• Short exercise: Put each line of the entries below into a JSON list of strings, one string per line, leaving out blank lines.

• Exercise material:
-- Begin --

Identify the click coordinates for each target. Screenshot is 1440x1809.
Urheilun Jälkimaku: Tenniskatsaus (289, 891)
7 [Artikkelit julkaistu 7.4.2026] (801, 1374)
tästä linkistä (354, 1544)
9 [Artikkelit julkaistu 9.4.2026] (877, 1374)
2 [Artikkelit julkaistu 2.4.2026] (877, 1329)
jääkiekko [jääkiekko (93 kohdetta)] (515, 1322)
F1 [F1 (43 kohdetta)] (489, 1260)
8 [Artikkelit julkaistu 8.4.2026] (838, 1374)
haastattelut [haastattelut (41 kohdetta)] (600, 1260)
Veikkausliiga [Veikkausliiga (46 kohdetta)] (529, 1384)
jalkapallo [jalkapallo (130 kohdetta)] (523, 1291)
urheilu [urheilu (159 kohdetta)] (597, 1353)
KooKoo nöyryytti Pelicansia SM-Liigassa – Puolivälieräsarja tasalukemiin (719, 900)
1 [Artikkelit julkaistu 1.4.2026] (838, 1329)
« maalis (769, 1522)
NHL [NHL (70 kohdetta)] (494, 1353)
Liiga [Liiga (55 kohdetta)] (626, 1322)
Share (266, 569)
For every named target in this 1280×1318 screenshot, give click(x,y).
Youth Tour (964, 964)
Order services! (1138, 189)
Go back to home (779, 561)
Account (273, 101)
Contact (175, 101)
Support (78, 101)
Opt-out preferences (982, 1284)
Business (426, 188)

-- End --

• Response to the task:
[
  "Identify the click coordinates for each target. Screenshot is 1440x1809.",
  "Urheilun Jälkimaku: Tenniskatsaus (289, 891)",
  "7 [Artikkelit julkaistu 7.4.2026] (801, 1374)",
  "tästä linkistä (354, 1544)",
  "9 [Artikkelit julkaistu 9.4.2026] (877, 1374)",
  "2 [Artikkelit julkaistu 2.4.2026] (877, 1329)",
  "jääkiekko [jääkiekko (93 kohdetta)] (515, 1322)",
  "F1 [F1 (43 kohdetta)] (489, 1260)",
  "8 [Artikkelit julkaistu 8.4.2026] (838, 1374)",
  "haastattelut [haastattelut (41 kohdetta)] (600, 1260)",
  "Veikkausliiga [Veikkausliiga (46 kohdetta)] (529, 1384)",
  "jalkapallo [jalkapallo (130 kohdetta)] (523, 1291)",
  "urheilu [urheilu (159 kohdetta)] (597, 1353)",
  "KooKoo nöyryytti Pelicansia SM-Liigassa – Puolivälieräsarja tasalukemiin (719, 900)",
  "1 [Artikkelit julkaistu 1.4.2026] (838, 1329)",
  "« maalis (769, 1522)",
  "NHL [NHL (70 kohdetta)] (494, 1353)",
  "Liiga [Liiga (55 kohdetta)] (626, 1322)",
  "Share (266, 569)",
  "For every named target in this 1280×1318 screenshot, give click(x,y).",
  "Youth Tour (964, 964)",
  "Order services! (1138, 189)",
  "Go back to home (779, 561)",
  "Account (273, 101)",
  "Contact (175, 101)",
  "Support (78, 101)",
  "Opt-out preferences (982, 1284)",
  "Business (426, 188)"
]